## Document passage:
◆ ◆ ◆

Further findings indicate women are more likely to find men more desirable when partnered and overall women seem to demonstrate mate choice copying more than men. 

Tamara says this is most likely because females have been conditioned to care a lot about what other people think, especially when it comes to dating.

"From a female point of view, if that person has dated another person that they see as having been valuable to have dated, it automatically means that person is accepted by someone, is seen as verified, and then is therefore also seen as valuable," Tamara says.


"I think as females we’re much more vulnerable to those social validation-type strategies... We tend to care potentially more about some of those social influences, particularly with regards to dating, whereas men seem to be less emotionally affected by that."

Additional mate choice copying studies reveal that both males and females are influenced by the attractiveness of someone’s partner, meaning that people become more desirable to the opposite sex when they have an attractive partner. 

So could mate choice copying potentially be what’s going on with Davidson? Tamara says it’s actually quite possible and likens it back again to celebrity endorsements.

◆ ◆ ◆

## Tasks:
[1] List every research finding about mate choice copying that the passage on mate choice copying reports.
[2] Please carry on the passage about mate choice copying, beginning right after its final sentence.

## Given material:

◆ ◆ ◆

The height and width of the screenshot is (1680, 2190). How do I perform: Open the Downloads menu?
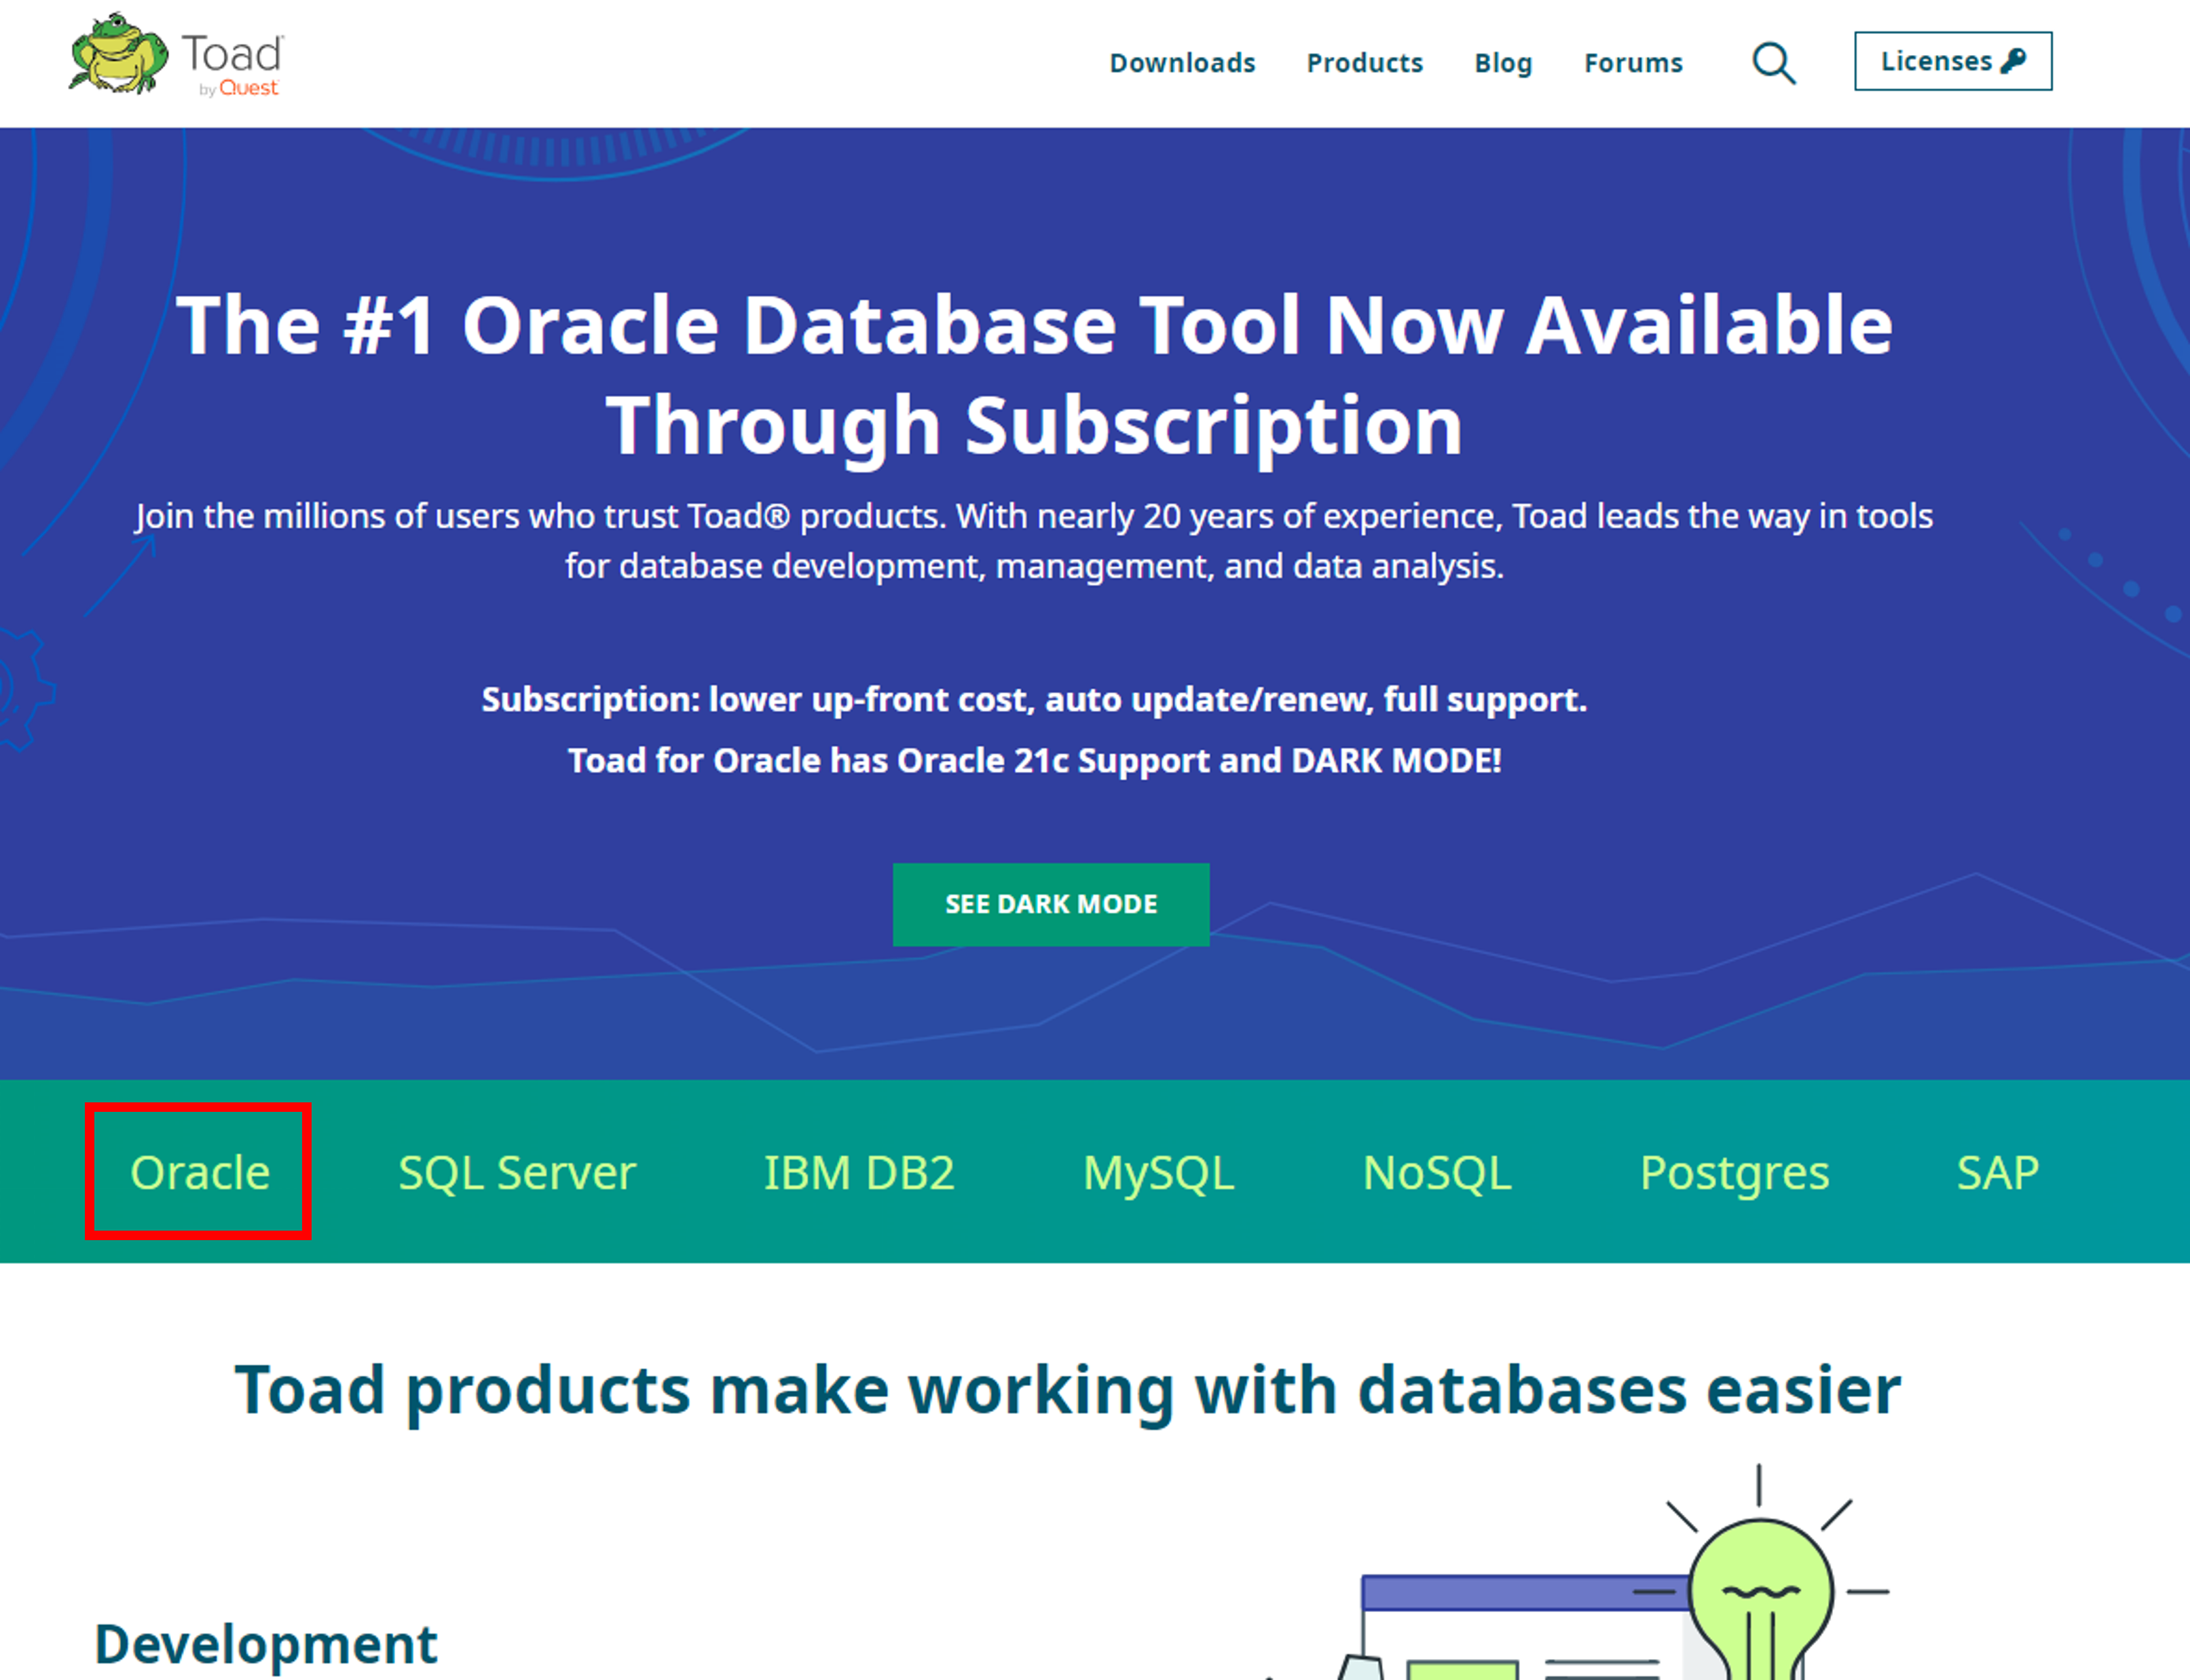click(1182, 63)
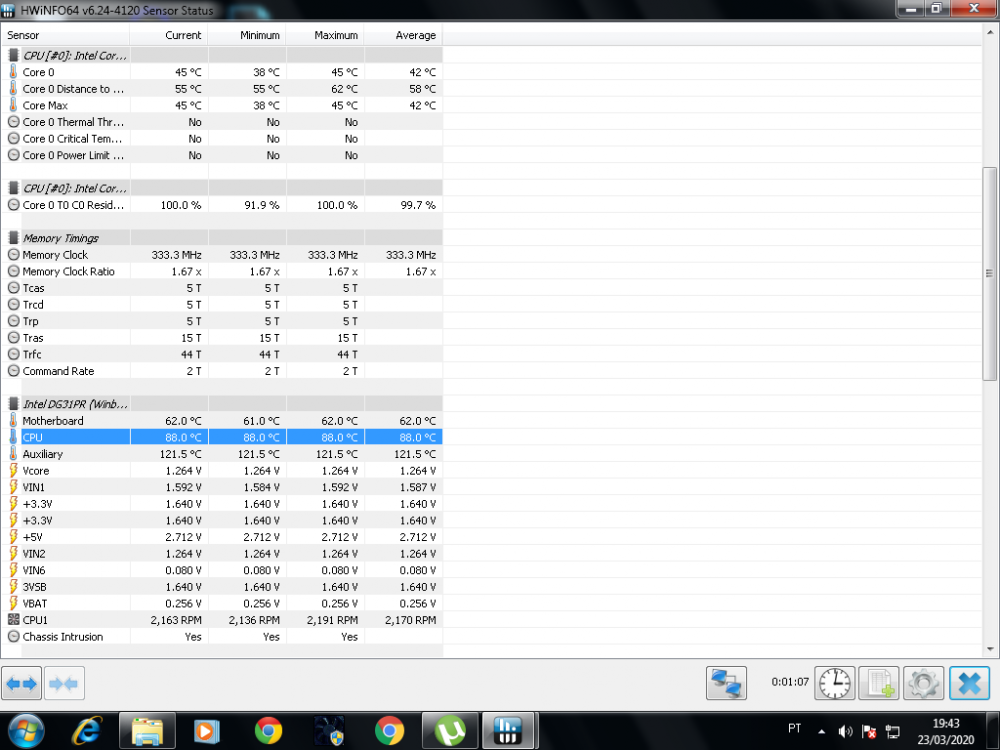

◆ ◆ ◆

## The replies:
[1]
- Women are more likely to find men more desirable when the men are partnered.
- Overall, women seem to demonstrate mate choice copying more than men.
- Both males and females are influenced by the attractiveness of someone's partner, so people become more desirable to the opposite sex when they have an attractive partner.

[2]
"If women who are highly attractive and very successful have dated him, then I can see that he would automatically be considered more valuable than had that not happened. I definitely think that's valid. When you see someone whom you see as high profile or important endorsing or wearing something, it automatically increases the value of that product," she says.

It’s good to be Pete right now.

So mate choice copying might go some way to explaining the spike in Davidson’s stocks right now, which may even, if it hasn’t already, become a self-perpetuating cycle, as Tamara explains further:

"I would definitely suggest that it would make it far more likely for him to be able to keep that cycle going. I would say that if they [other women] are aware that he's dated people who are highly attractive that have potentially endorsed him if you like and verified his value, that future partners would see him as automatically dateable as a result. I would also assume that it would potentially increase his own self-confidence and outward confidence to other people, and that for women can be a highly attractive quality."

With reports of Kardashian and Davidson still largely in the grey area, we may have to wait to see if the world’s ultimate influencer has in fact been socially influenced in regards to her latest choice in mate. 

And although it was Grande who famously penned the lyrics, 'Thank you, next. I am so f***ing grateful for my ex,' following her split from Davidson, as time and women go by, it’s starting to feel like maybe he’s the one who should be singing them back to her now (along with the long list of beautiful ladies who have since followed).

Emily McGrorey is a writer, digital comms consultant, wife and mother of three based in Newcastle, NSW. You can follow her on Instagram at @emily_mcgrorey.

Feature Image: Getty / Mamamia.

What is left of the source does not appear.